Editor's note: Please welcome Zachary Feldman. His column, "In the Midnight Hour," will take you to a different late-night eatery every week. First up: 2:00am sushi. Here's Zachary!
The Upper East Side is often blasted for having a dearth of dining options beyond the prohibitively expensive, but the neighborhood best known for museums and old money has everyone else beat when it comes to top-notch sushi. There's Sasabune, Sushi of Gari, Tsuki, SE favorite Shabu-Shabu 70, and Gajyumaru to name a few. Each one has its supporters, but where Seki knocks them out cold is convenience—and what's more, convenience matched with quality. Good sushi is never an inexpensive endeavor, and simply put, there aren't many places one can go on either coast to enjoy top quality nigiri into the wee hours of the night, six days a week.
A favorite of chefs like Eric Ripert, Daniel Boulud, and Jean-Georges Vongerichten, Seki's closing hours are at the whim of the sushi masters, usually hovering between 2:30 and 3am every night. Weeknights find the bar thriving with an assortment of devoted aficionados and well to-do gentlemen with their cohorts both business and pleasure—while on the weekends, it becomes a haven for the prep-schooled spawn of the upper crust, who flop over each other like Alaskan salmon, hoping to swindle booze from the obliging staff. Chef/owner Seki trained at the inventive Sushi of Gari, and a number of nigiri pieces from Gari's playbook—tuna with tofu sauce, chopped sea eel with avocado and the now-ubiquitous yellowtail jalapeño—make it into the omakase here.
Service can lag a bit when the place is mobbed, but watching over the procession is the bashful and gracious Koji Ohneda, a near-caricature of Japanese servitude who literally stumbles over himself to make sure that everyone is having a pleasurable dining experience. With his pencil mustache and staid mop of hair, Koji is as much a fixture as Chef Seki himself, and watching him handle the drunken masses on a Saturday night illustrates just how far his hospitality extends. His patience is enviable. I once saw a man enter the restaurant, sit down, and eat his entire meal while talking on his cellphone. He also ordered a glass of white wine with ice cubes in it, and Koji didn't even bat an eye. If that's not patience, I don't know what is.

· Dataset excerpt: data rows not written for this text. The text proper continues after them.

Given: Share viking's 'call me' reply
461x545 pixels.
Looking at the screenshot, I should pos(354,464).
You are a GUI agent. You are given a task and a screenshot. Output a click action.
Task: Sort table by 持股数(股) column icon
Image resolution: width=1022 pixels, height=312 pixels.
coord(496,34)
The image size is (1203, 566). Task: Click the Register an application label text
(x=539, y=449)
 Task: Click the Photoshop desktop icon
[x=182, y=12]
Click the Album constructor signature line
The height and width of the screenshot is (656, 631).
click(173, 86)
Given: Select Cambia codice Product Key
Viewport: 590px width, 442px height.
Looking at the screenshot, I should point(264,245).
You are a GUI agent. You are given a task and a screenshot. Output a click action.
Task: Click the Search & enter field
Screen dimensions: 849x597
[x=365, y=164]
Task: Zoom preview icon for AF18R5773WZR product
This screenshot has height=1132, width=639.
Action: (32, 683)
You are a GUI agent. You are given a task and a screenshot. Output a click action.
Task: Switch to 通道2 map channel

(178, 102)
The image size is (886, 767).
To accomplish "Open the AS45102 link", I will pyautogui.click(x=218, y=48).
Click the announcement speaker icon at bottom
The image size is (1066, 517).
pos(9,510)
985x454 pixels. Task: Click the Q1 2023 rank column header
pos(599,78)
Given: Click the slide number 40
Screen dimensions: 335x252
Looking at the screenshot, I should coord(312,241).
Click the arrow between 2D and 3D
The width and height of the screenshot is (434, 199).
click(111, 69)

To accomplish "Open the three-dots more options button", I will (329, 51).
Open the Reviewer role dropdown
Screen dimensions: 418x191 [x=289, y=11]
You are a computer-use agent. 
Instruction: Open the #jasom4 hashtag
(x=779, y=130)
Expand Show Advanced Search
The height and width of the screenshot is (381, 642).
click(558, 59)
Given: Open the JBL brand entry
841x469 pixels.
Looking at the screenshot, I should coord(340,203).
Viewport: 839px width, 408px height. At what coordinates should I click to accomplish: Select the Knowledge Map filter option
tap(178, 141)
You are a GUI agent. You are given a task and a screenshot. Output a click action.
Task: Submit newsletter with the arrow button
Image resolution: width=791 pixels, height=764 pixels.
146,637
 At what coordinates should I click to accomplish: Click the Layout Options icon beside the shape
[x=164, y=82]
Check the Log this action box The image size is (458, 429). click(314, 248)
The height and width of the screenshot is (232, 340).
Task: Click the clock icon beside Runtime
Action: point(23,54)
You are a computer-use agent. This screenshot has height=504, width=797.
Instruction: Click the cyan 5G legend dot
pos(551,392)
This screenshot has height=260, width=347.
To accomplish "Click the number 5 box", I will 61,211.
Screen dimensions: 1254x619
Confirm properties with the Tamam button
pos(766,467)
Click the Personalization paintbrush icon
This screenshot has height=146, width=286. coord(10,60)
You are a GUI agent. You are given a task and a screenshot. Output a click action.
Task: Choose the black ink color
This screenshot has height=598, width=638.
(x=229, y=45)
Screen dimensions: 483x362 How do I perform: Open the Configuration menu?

Approaching the restaurant at 2:00am Tuesday night, I intercepted by two player-hating (well, sideways hat-wearing) high-stakes poker players who made a beeline for the door from their Porsche. Inside, a lone man sat at in the middle of the sushi bar, a fleet of toro-scallion hand rolls set in front of him. The poker players joked with Koji about playing Texas Hold 'Em for the bill and ordered two portions of "that spicy tuna, the one with the wasabi". Doubling down, I followed suit.
Maguro Avocado ($9.50) is in line with the rest of the somewhat pedestrian appetizers. Cubes of tuna and avocado bathed in soy sauce spiked with fresh wasabi aren't out of balance, as can sometimes be the case with this common combination.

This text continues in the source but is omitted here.